There are entire books devoted to the differences between partnerships, corporations, limited liability companies, and other legal entity structures. However, for most businesses and individuals, the primary differences include:
- Liability Risk – General partners are exposed to personal liability, while limited partners, corporate shareholders, and LLC members enjoy limited liability. This means that – assuming the partnership, corporation, or LLC has been formed and managed properly – its owners will generally not be exposed to personal liability for the business’s debts.
- Income Tax – By default, partnerships, LLCs, and S-corporations are pass-through entities, meaning that the business’s income gets reported on its owners’ tax returns. In contrast, C-corporations are subject to corporate income tax (in addition to the personal income tax at the shareholder level). Which option is the most advantageous will depend upon a number of different factors that are unique to each individual business.
- Formalities and Flexibility – Generally speaking, partnerships and LLCs are subject to fewer formalities than corporations. LLCs also generally offer a greater level of flexibility when it comes to structuring ownership and control. However, corporations can offer greater flexibility with regard to shareholders’ rights.

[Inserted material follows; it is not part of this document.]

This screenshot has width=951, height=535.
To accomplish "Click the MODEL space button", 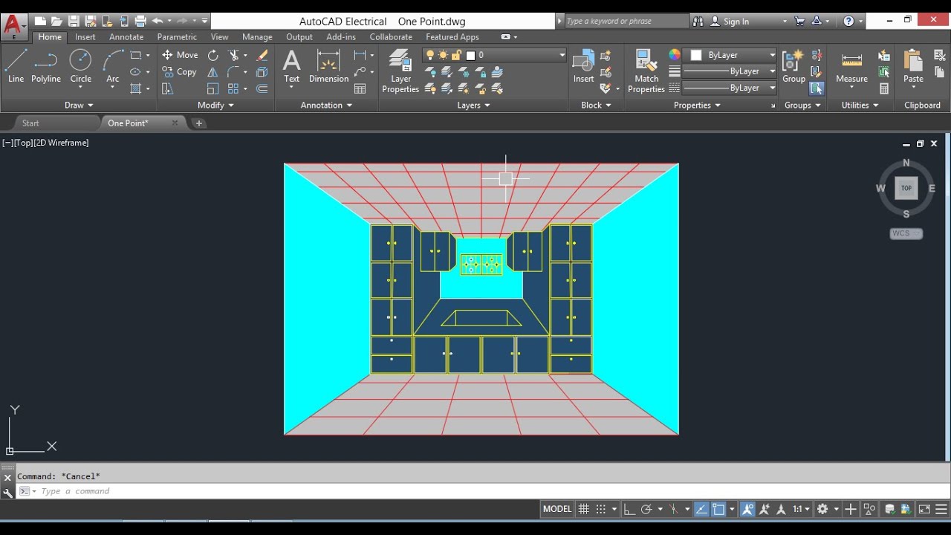I will [557, 509].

- Transferability of Shares – If one of your goals is to build a business you can sell, this should factor into your choice of entity, as well.
What Types of Clients Do We Serve?
Our clients range from individual entrepreneurs to Fortune 500 companies. Our experience includes working with a variety of different businesses and industries including:
- Construction companies
- Franchise opportunities
- Law firms, financial services firms, and other professional services entities
- Manufacturing companies
- Personal investment companies
- Restaurants
- Tire companies
- Real estate investors and brokerages
Why Should I Hire a Business Law Attorney to Form My New Business Entity?
While there are a number of self-help options available online, it is strongly advisable to hire a business attorney to form your new business entity. There is much more involved in the process than simply filing out a form, paying a filing fee, and you will need an experienced attorney who can help you prepare all of the necessary documentation (including a partnership, shareholder, or operating agreement).
Options for Forming a New Business in Texas
- A sole proprietorship (i.e., doing business in your individual name)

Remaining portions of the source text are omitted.